Description of the task: Count the lines in the entries below that contain the string "height". Case counts, so reply with that number alone.

Material:
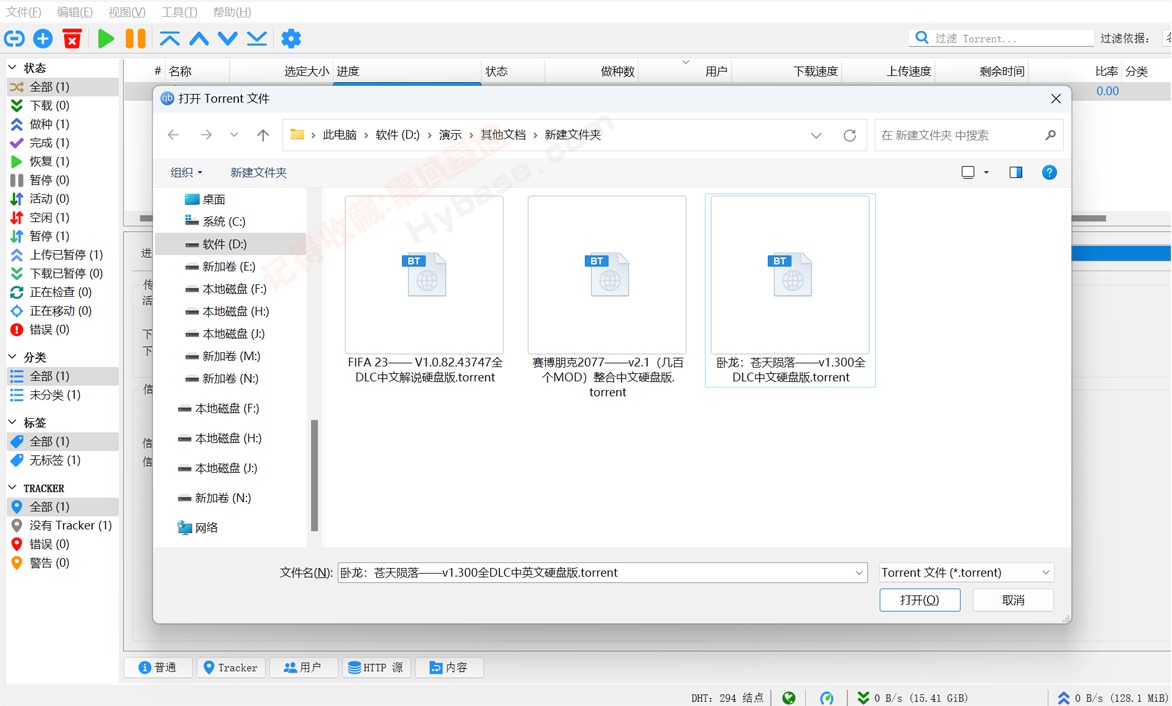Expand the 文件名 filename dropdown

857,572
* * *
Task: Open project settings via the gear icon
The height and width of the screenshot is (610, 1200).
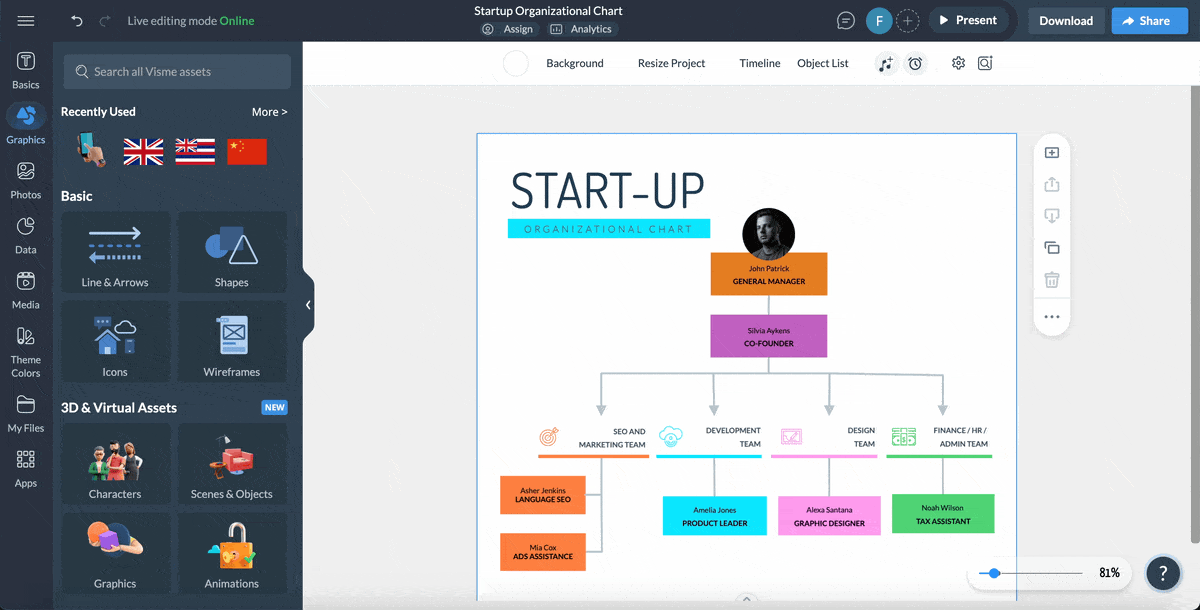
---
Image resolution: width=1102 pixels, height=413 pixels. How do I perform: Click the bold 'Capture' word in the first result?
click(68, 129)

Solution: 2